▶ **What to do**
Filter the listing below down to the lines with the word "computer" and copy those.

(Beginning of Dataset records)

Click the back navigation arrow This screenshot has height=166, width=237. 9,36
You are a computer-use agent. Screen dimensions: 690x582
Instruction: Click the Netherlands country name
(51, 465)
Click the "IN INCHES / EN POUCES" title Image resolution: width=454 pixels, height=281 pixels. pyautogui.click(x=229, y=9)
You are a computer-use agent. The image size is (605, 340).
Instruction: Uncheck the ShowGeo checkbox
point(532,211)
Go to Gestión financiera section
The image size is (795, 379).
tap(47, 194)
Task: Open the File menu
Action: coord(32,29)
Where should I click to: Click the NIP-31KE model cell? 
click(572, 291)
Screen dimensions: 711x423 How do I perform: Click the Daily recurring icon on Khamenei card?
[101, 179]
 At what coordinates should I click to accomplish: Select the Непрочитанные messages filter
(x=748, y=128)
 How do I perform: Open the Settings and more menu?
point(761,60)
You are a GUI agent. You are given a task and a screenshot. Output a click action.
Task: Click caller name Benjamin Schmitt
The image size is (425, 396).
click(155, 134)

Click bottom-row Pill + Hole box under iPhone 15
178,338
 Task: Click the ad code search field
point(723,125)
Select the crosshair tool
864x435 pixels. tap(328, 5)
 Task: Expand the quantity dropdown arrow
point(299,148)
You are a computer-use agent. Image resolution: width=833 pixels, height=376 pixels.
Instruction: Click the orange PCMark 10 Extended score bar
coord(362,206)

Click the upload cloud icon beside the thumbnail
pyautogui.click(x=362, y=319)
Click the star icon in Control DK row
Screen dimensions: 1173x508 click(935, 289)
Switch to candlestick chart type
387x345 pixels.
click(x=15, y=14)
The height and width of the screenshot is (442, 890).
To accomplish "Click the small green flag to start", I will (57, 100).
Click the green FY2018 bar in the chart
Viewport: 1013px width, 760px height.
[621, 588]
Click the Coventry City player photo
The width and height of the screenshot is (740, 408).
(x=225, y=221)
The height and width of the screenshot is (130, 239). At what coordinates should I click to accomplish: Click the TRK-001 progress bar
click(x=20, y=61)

(End of Dataset records)

▶ **Answer section**
You are a computer-use agent. Screen dimensions: 690x582
You are a computer-use agent. The image size is (605, 340).
You are a computer-use agent. Image resolution: width=833 pixels, height=376 pixels.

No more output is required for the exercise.